_What the task requires_
In the 75-day challenge comparison, give the stretch from "The awkward thing" through "relationships with pressure." again, substituting "novel" for "book".

_Passage shown_
####################
75 Hard vs 75 Soft vs 75 Medium: which challenge should you choose?

Choose 75 Hard if you want the line to be bright and you can protect the time for it. Choose 75 Medium if you want the structure without making one messy day destroy the whole attempt. Choose 75 Soft if you want a challenge that can live inside a normal life.
The awkward thing about 75-day challenges is that they all sound possible on day zero.
Two workouts? Sure. Ten pages? Easy. More water, a photo, better food, less scrolling, fewer excuses. On paper, you can become a completely different person by next Tuesday.
Then it is 9:40pm. The book is still closed. Your water bottle is half full. The weather is bad. You are tired in a way the plan did not account for. That is when the challenge you picked starts to matter.
75 Hard, 75 Medium, and 75 Soft are not just three difficulty levels. They are three different relationships with pressure.
####################
_Rows from a dataset_
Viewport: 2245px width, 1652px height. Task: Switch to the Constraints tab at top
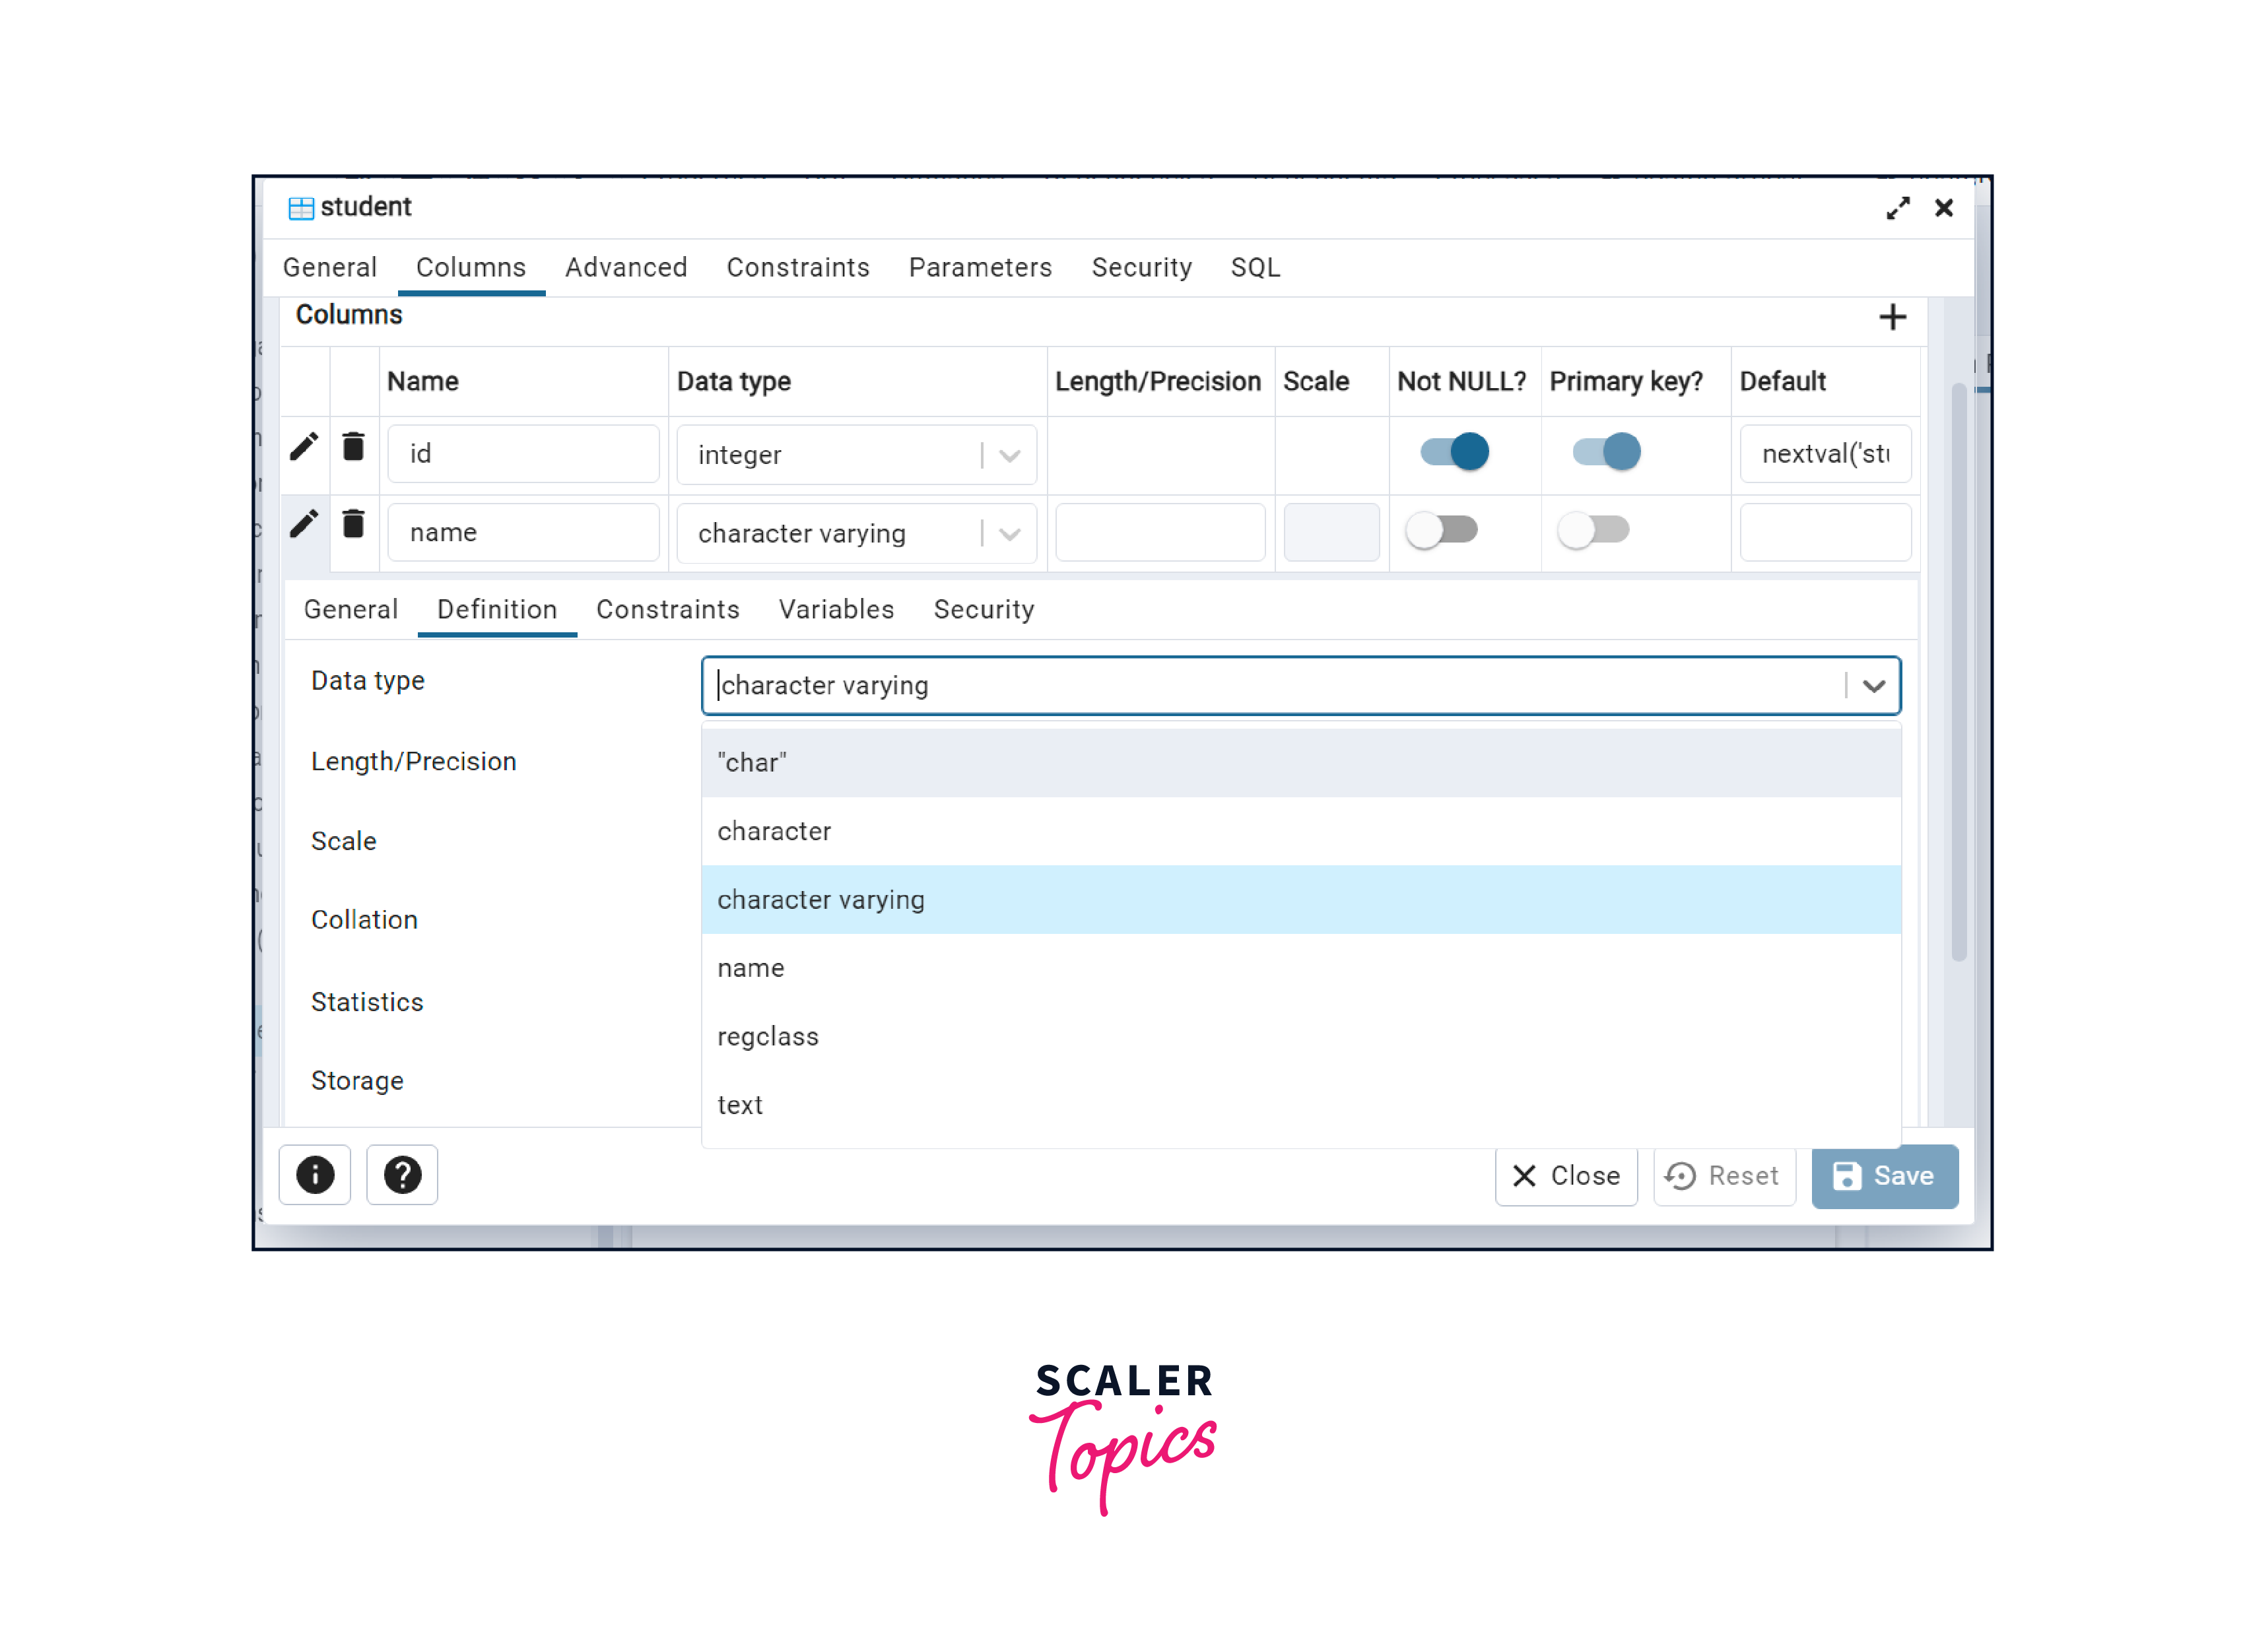tap(797, 268)
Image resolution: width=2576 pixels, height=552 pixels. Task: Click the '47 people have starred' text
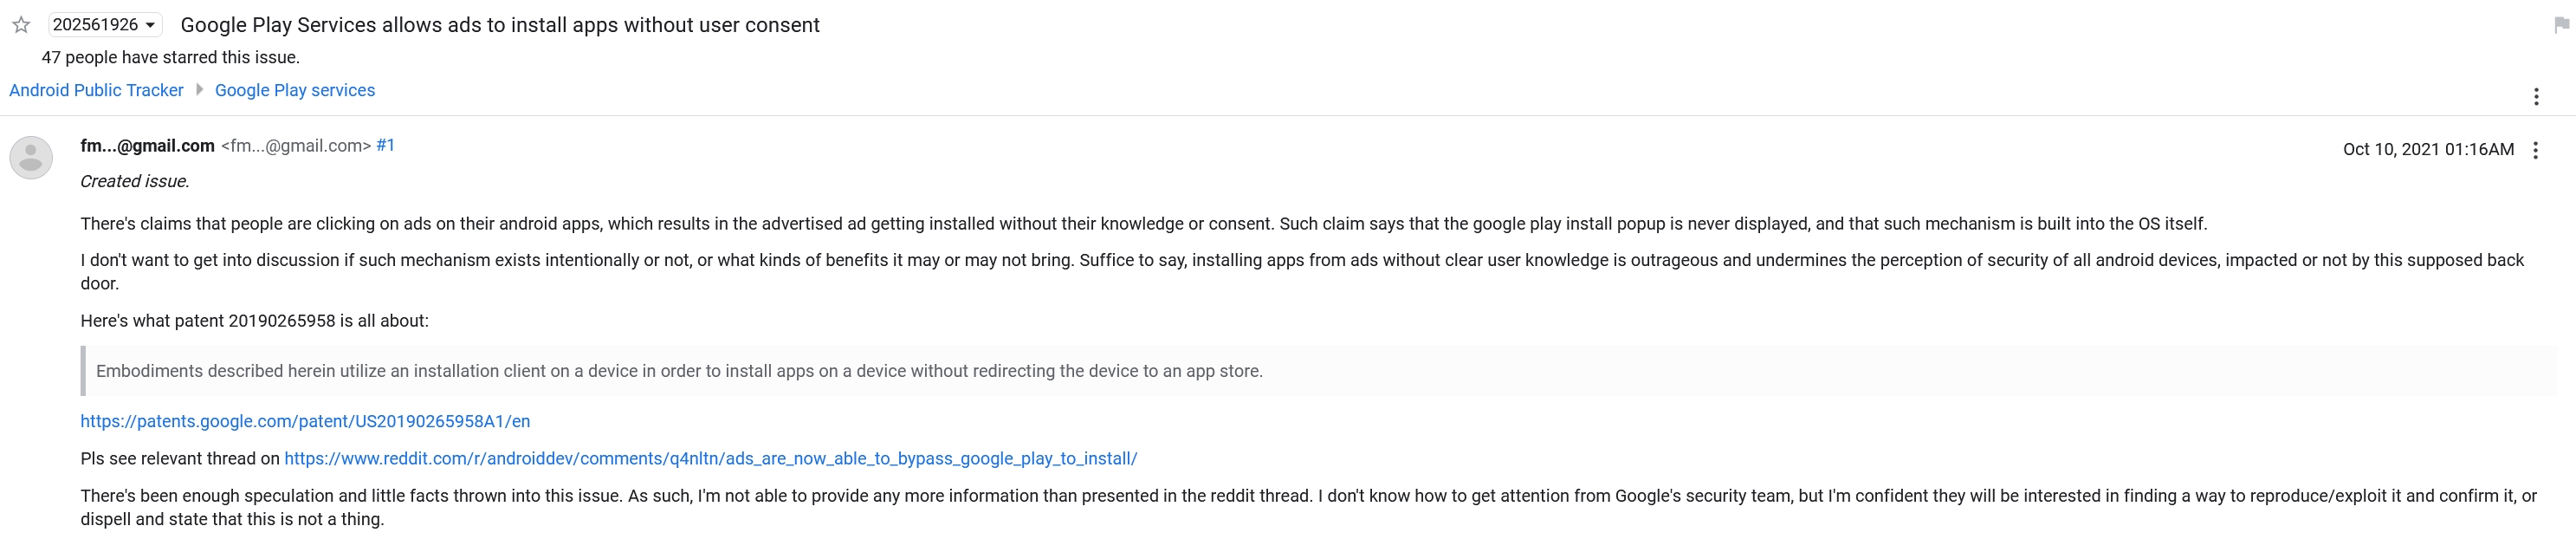coord(170,58)
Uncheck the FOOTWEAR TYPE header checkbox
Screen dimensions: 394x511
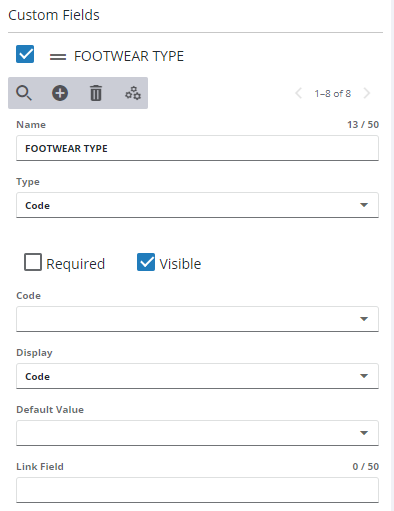tap(25, 54)
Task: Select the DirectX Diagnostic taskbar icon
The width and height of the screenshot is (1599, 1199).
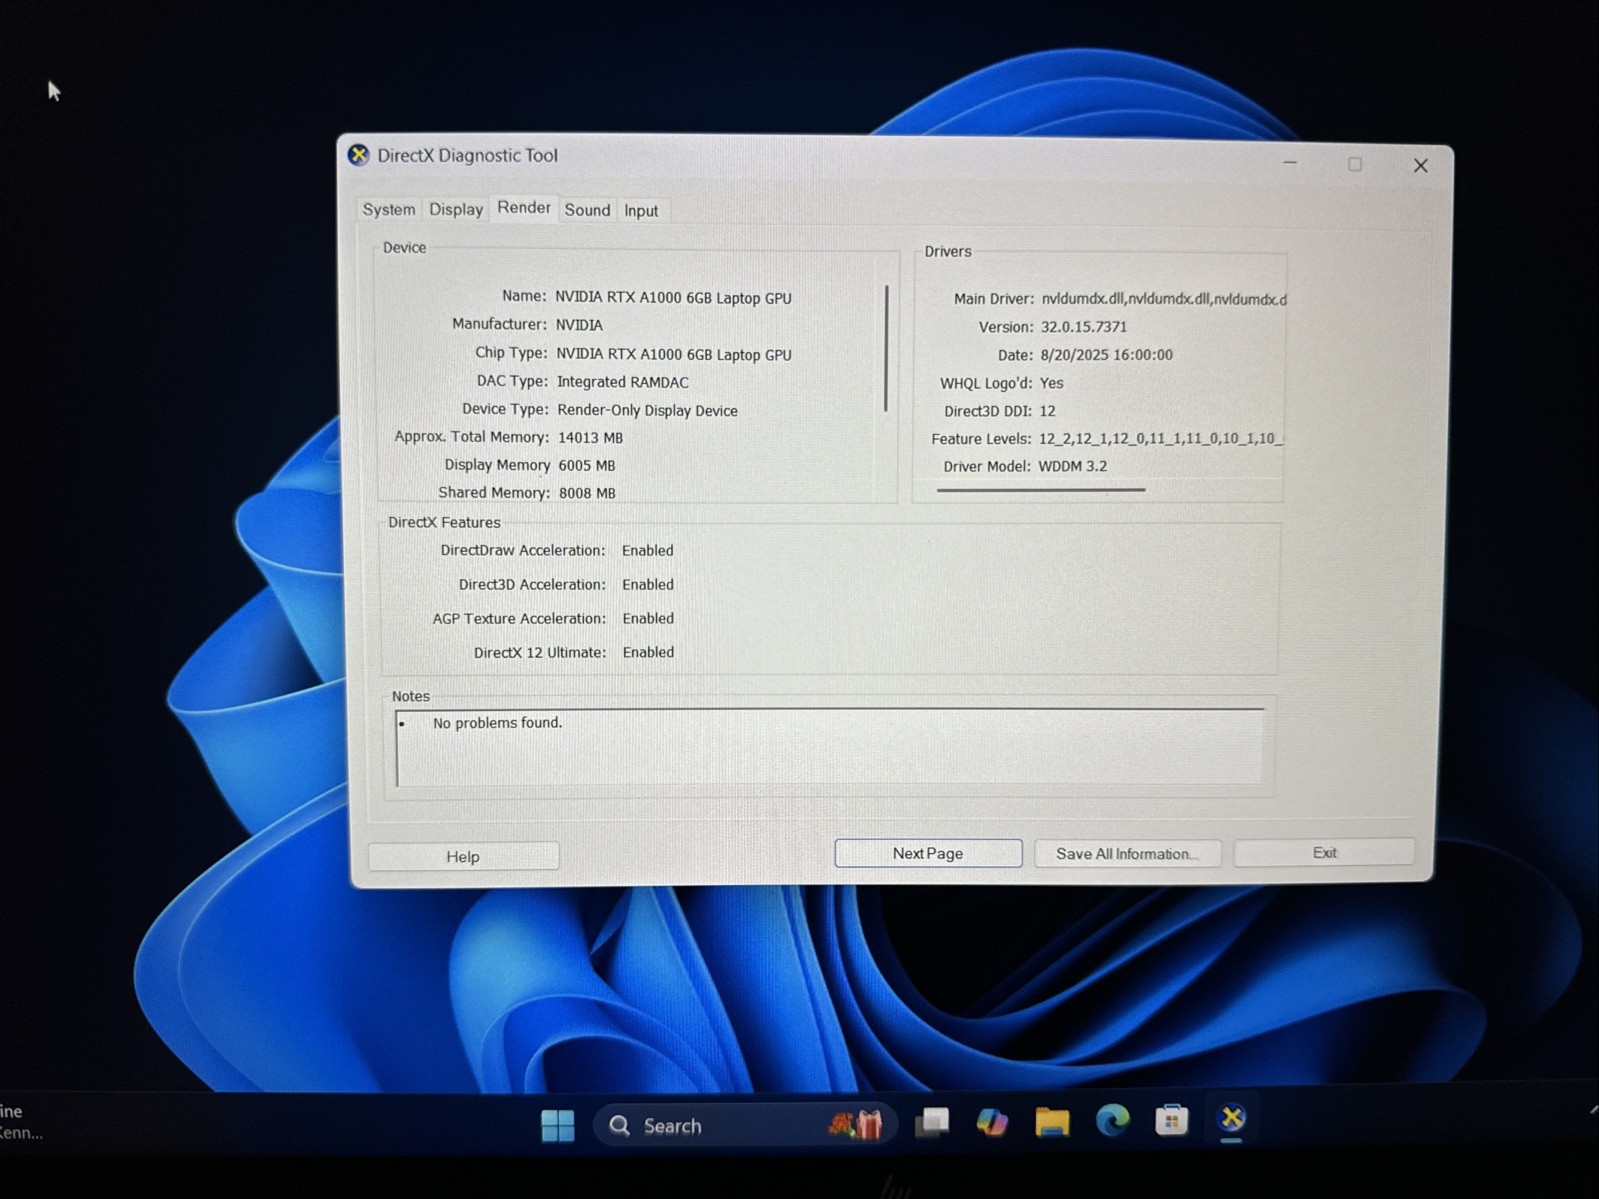Action: coord(1231,1118)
####################
_Response to the exercise_
The awkward thing about 75-day challenges is that they all sound possible on day zero.
Two workouts? Sure. Ten pages? Easy. More water, a photo, better food, less scrolling, fewer excuses. On paper, you can become a completely different person by next Tuesday.
Then it is 9:40pm. The novel is still closed. Your water bottle is half full. The weather is bad. You are tired in a way the plan did not account for. That is when the challenge you picked starts to matter.
75 Hard, 75 Medium, and 75 Soft are not just three difficulty levels. They are three different relationships with pressure.